╭──
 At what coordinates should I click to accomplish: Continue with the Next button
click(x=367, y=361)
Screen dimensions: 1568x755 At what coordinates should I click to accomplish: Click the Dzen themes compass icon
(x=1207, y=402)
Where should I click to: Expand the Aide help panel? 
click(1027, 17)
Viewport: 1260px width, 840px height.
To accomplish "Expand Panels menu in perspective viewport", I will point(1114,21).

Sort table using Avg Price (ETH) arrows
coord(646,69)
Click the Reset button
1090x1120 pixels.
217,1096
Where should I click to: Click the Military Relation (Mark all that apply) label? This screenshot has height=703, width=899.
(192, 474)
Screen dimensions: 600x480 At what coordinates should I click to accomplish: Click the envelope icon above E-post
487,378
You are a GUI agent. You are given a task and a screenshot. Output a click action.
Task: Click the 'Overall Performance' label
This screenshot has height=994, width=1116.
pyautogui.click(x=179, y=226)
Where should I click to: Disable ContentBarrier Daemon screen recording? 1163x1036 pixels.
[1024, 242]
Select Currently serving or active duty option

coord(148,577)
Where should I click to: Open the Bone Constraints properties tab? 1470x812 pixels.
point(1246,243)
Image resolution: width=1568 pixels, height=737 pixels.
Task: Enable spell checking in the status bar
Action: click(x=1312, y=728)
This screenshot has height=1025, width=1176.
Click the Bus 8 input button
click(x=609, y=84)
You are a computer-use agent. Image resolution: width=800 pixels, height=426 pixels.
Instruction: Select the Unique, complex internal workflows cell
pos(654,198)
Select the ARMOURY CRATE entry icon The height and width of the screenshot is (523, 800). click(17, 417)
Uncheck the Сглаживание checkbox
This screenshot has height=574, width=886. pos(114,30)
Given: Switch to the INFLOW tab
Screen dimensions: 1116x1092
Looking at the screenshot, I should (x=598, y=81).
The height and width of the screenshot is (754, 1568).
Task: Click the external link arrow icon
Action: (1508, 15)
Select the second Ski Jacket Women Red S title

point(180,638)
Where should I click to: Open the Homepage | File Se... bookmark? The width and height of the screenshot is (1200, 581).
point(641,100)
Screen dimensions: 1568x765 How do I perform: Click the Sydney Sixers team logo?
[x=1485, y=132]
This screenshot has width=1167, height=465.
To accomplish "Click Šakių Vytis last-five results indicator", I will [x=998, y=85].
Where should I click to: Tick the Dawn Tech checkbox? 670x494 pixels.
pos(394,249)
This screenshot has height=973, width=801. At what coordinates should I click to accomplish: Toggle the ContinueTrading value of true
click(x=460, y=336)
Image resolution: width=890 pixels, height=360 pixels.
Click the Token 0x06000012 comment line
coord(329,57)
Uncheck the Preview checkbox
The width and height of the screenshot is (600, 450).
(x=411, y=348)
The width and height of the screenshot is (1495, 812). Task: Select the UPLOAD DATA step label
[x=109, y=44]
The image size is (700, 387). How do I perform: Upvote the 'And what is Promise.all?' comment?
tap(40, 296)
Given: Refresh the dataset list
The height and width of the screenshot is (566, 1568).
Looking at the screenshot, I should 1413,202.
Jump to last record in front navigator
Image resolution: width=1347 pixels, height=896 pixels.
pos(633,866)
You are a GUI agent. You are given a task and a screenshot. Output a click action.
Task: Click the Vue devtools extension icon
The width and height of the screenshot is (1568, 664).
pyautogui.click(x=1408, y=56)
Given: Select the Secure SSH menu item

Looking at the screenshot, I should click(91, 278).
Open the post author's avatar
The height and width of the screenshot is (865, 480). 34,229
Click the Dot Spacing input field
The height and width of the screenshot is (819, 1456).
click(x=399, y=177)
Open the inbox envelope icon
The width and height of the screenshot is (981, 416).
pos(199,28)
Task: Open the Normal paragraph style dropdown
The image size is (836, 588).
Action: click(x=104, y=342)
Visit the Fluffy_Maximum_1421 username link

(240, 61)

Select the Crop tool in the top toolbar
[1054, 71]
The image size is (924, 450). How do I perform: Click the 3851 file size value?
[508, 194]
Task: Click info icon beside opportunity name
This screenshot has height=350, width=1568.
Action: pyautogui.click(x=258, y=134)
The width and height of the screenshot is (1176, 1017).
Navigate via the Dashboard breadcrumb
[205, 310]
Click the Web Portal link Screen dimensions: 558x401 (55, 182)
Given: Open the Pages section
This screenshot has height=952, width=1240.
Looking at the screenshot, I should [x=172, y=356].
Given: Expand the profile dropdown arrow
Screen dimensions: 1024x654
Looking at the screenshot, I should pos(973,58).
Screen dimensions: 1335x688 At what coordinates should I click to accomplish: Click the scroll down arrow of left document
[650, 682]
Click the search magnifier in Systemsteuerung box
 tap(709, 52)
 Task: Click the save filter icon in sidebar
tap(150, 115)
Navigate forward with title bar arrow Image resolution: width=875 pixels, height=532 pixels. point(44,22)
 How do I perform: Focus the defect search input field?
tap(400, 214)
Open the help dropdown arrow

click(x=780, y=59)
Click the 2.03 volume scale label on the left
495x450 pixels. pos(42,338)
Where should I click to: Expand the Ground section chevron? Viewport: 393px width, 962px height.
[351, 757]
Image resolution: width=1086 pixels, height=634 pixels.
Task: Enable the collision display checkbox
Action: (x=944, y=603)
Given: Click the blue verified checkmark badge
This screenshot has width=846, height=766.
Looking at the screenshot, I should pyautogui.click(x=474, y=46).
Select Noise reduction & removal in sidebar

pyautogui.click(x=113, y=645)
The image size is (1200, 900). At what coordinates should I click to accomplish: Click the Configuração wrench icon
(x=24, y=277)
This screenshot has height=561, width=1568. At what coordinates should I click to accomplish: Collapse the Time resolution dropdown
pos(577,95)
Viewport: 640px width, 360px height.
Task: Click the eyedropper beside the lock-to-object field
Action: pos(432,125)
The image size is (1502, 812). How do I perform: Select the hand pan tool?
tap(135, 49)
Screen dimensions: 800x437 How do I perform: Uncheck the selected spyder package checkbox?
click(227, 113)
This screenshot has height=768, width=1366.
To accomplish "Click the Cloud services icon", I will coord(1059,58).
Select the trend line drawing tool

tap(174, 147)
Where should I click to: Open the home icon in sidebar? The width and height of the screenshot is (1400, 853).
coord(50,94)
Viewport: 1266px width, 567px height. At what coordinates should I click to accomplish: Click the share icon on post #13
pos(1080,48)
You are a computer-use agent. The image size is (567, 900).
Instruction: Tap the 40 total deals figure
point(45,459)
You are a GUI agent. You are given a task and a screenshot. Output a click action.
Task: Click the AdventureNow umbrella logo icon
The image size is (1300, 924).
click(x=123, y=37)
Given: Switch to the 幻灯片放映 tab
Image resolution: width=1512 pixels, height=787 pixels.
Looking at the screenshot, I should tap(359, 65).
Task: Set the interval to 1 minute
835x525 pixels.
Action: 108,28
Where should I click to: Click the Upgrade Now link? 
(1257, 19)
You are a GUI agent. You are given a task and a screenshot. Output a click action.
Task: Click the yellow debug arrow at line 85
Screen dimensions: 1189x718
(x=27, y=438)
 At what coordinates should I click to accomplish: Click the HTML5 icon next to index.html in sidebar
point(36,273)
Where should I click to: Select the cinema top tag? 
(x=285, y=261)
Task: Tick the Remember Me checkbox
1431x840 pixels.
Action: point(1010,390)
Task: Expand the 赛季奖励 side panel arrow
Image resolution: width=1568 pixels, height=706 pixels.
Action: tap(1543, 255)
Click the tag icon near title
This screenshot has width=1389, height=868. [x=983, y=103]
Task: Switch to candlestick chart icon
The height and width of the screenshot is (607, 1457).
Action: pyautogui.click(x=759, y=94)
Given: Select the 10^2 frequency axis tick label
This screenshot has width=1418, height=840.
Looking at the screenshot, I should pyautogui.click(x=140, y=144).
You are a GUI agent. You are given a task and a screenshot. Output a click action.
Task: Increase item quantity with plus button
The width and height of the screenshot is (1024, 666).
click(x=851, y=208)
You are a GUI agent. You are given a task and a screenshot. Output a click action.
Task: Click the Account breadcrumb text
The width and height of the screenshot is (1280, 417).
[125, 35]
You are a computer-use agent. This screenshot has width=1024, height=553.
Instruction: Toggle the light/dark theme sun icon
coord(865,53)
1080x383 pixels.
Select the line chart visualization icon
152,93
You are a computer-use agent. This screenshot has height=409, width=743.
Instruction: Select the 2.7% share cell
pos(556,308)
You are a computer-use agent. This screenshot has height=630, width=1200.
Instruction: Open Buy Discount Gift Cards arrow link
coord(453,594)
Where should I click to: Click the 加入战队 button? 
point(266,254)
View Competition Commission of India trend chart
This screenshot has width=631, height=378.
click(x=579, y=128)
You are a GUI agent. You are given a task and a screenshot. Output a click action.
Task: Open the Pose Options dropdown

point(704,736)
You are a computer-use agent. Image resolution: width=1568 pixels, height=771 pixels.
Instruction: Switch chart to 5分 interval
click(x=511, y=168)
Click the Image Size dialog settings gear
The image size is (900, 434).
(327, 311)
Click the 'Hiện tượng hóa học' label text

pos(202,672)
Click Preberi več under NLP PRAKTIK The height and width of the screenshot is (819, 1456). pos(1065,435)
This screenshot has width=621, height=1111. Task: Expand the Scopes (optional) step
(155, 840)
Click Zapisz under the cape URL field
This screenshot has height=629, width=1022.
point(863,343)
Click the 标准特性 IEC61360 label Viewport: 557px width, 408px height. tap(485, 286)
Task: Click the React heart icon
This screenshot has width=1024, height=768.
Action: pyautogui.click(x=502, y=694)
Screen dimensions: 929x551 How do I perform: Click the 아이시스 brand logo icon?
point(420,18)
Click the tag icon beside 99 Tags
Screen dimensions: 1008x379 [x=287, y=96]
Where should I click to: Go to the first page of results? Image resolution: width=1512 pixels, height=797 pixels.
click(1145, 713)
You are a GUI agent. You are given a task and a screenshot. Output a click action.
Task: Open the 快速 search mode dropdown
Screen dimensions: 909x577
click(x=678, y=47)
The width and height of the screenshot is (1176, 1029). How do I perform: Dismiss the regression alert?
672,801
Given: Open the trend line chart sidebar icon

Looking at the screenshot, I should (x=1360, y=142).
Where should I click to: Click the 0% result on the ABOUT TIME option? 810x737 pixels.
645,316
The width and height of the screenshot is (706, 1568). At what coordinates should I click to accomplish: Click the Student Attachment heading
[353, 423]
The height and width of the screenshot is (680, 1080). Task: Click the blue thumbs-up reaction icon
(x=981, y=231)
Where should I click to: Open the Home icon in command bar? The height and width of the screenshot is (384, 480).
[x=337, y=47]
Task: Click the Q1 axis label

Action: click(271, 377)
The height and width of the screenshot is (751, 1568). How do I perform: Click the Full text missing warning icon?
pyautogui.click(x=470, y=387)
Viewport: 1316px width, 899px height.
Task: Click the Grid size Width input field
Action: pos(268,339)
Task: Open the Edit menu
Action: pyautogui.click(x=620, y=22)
╰──
- **GOAL**
Rewrite everything from the start of the items down to the line containing "click(x=609, y=84)", swapping "Reset" for "Clear" and leaving all else unchanged.

- **ANSWER TO THIS EXERCISE**
 At what coordinates should I click to accomplish: Continue with the Next button
click(x=367, y=361)
Screen dimensions: 1568x755 At what coordinates should I click to accomplish: Click the Dzen themes compass icon
(x=1207, y=402)
Where should I click to: Expand the Aide help panel? 
click(1027, 17)
Viewport: 1260px width, 840px height.
To accomplish "Expand Panels menu in perspective viewport", I will point(1114,21).

Sort table using Avg Price (ETH) arrows
coord(646,69)
Click the Clear button
1090x1120 pixels.
217,1096
Where should I click to: Click the Military Relation (Mark all that apply) label? This screenshot has height=703, width=899.
(192, 474)
Screen dimensions: 600x480 At what coordinates should I click to accomplish: Click the envelope icon above E-post
487,378
You are a GUI agent. You are given a task and a screenshot. Output a click action.
Task: Click the 'Overall Performance' label
This screenshot has height=994, width=1116.
pyautogui.click(x=179, y=226)
Where should I click to: Disable ContentBarrier Daemon screen recording? 1163x1036 pixels.
[1024, 242]
Select Currently serving or active duty option

coord(148,577)
Where should I click to: Open the Bone Constraints properties tab? 1470x812 pixels.
point(1246,243)
Image resolution: width=1568 pixels, height=737 pixels.
Task: Enable spell checking in the status bar
Action: click(x=1312, y=728)
This screenshot has height=1025, width=1176.
Click the Bus 8 input button
click(x=609, y=84)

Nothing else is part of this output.